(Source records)
■ ■ ■ ■ ■

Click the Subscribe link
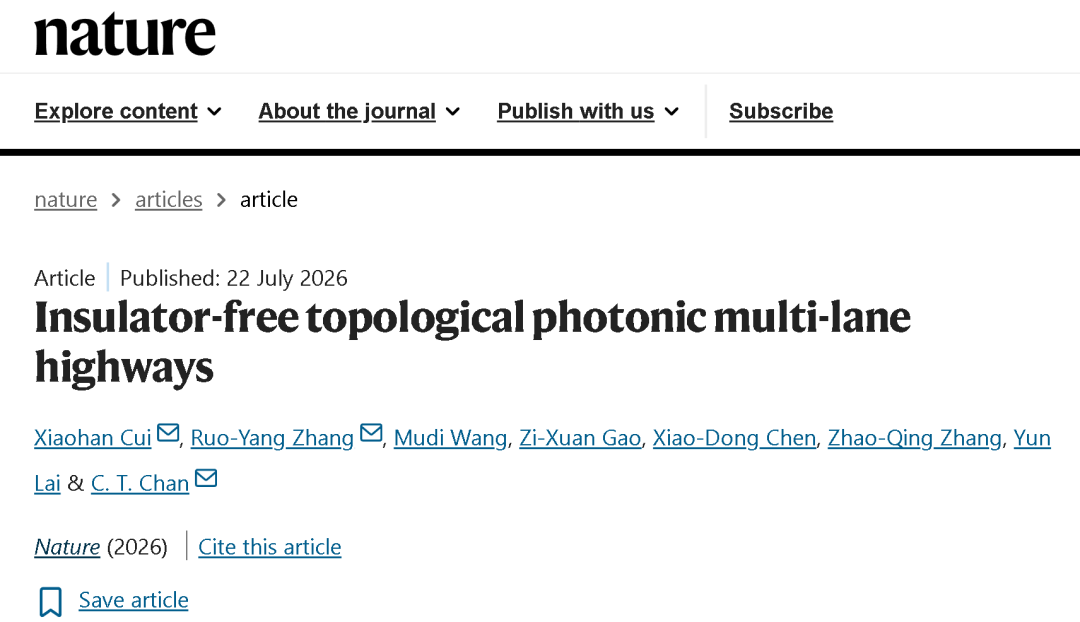This screenshot has width=1080, height=622. tap(781, 111)
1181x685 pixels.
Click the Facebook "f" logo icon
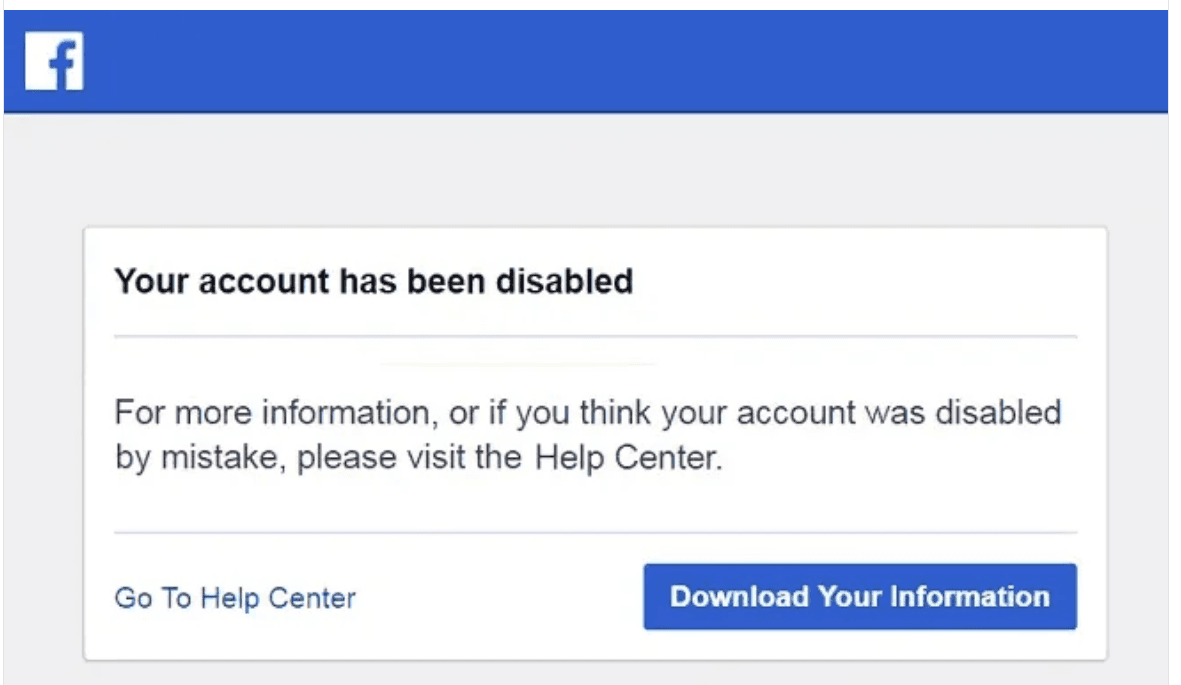tap(54, 61)
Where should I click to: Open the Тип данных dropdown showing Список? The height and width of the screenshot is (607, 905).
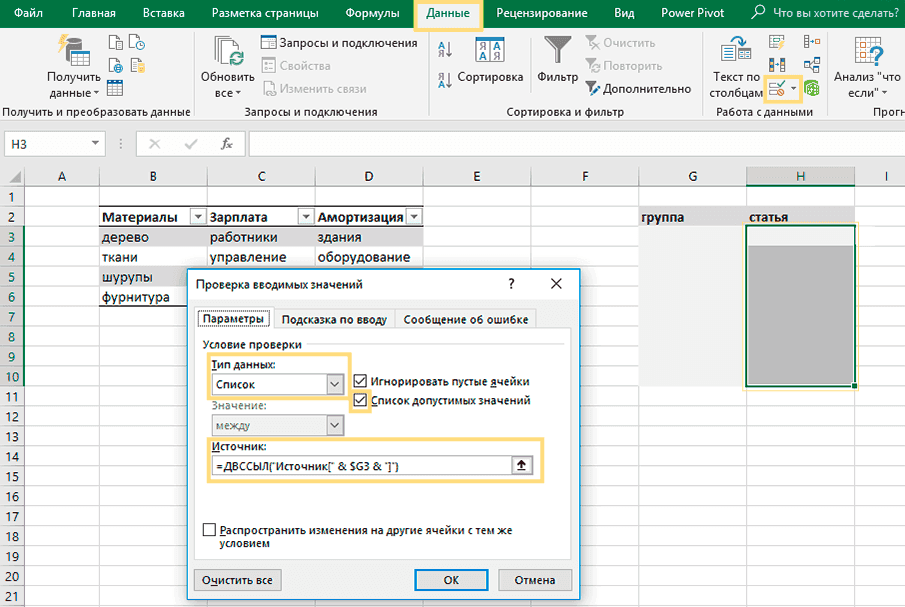333,386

■ ■ ■ ■ ■

**Task requirements:** Set down the entries again without change. Leave the pictures out.

**Answer box:**
Click the Subscribe link
This screenshot has width=1080, height=622. tap(781, 111)
1181x685 pixels.
Click the Facebook "f" logo icon
tap(54, 61)
Where should I click to: Open the Тип данных dropdown showing Список? The height and width of the screenshot is (607, 905).
333,386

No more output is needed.